- **DAFTAR TUGAS**
1. Dalam artikel tentang kekerasan di sekolah, apa yang menurut Ubaid seharusnya didorong oleh sekolah?
2. Tuliskan lanjutan artikel tentang kekerasan di sekolah, mulai setelah kalimat terakhirnya.

Adanya pernyataan orangtua korban yang menyebut anaknya tidak oleh berbicara saat mediasi di sekolah, Ubaid pun mempertanyakan hal itu.
Kata Ubaid, harusnya sekolah mendorong proses investigasi yang transparan, bukan malah menutup-nutupi.
"Apa motif sekolah menutupin kasus, jangan-jangan sudah muncul dugaan keterlibatan sekolah. Ini juga menunjukkan bahwa sekolah tidak memahami bagaimana pencegahan dan penanganan kekerasan di sekolah," tegasnya.
Baca juga: Kasus Pengeroyokan Siswa Baru di SMP Jambi Berakhir Damai, Keluarga Korban Cabut Laporan
Saat ditanya perlukah MPLS bagi siswa baru, Ubaid mengatakan, hal itu tidak banyak gunanya.
Sebab, sambungnya, hal itu sering dijadikan ajang pengenalan arogansi senior terhadap junior.

- **ISI DATA**
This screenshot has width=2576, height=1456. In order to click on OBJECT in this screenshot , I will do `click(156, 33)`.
==
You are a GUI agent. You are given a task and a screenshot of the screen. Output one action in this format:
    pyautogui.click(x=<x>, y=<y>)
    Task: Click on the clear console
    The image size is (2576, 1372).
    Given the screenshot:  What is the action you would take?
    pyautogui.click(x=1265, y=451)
--
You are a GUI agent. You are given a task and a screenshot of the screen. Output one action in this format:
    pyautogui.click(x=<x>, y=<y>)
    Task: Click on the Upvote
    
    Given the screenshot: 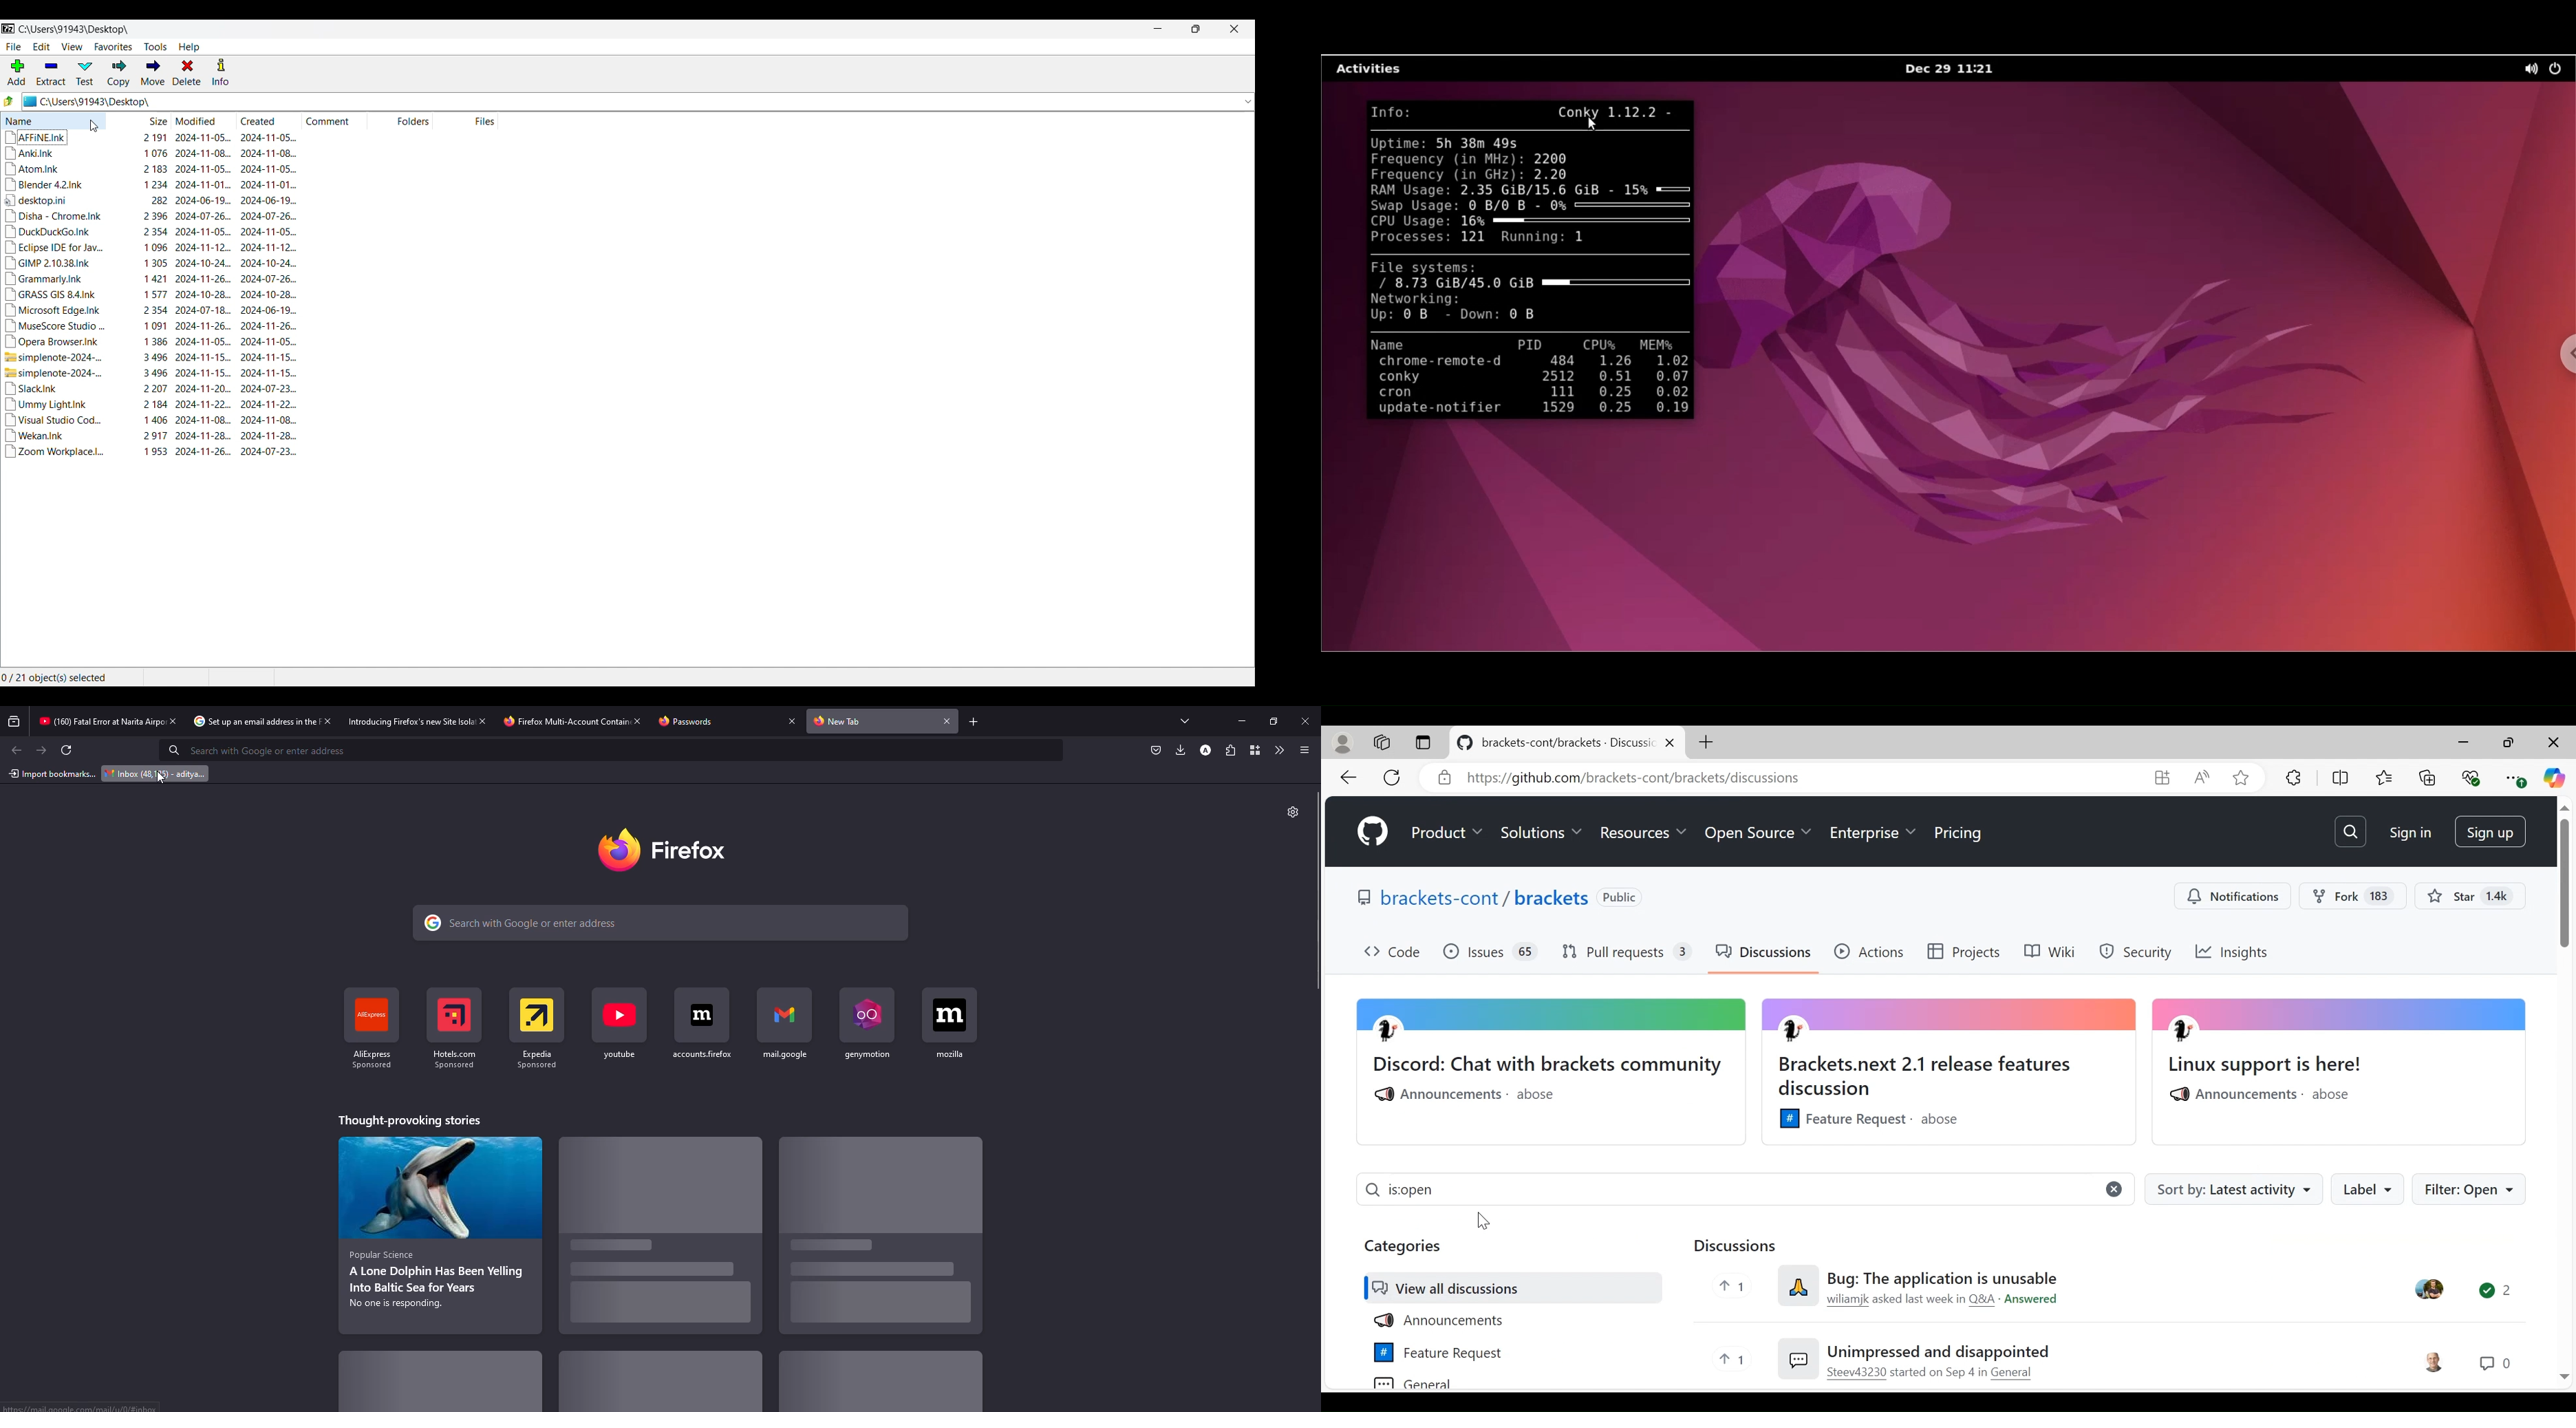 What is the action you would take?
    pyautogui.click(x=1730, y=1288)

- **JAWABAN LATIHAN**
1. Proses investigasi yang transparan, bukan malah menutup-nutupi.

2.
"Bahkan tiap tahun selalu ada aksi kekerasan dan memakan korban. Ini bahkan menjadi tradisi buruk yang turun-temurun," ujarnya.
Ubaid menyebut, langkah orangtua korban melapor ke polisi anaknya menjadi korban pengeroyokan sudah tepat.
"Sudah tepat karena harus diproses secara hukum meski pun harus dengan pendekatan restoratif justice," ujanya.
Sementara itu, Kepala Sekolah SMP Negeri 17 Kota Jambi Bambang Hermanto mengatakan, dari keterangan para siswa yang terlibat dalam peristiwa itu, disimpulkan bahwa kejadian ini bukan aksi pengeroyokan.
"Bukan pengeroyokan. Tapi duel satu lawan satu. Kakak-kakak kelasnya hanya provokator dan mengelilingi mereka yang berkelahi. Kakak kelasnya juga yang misahin," kata Bambang.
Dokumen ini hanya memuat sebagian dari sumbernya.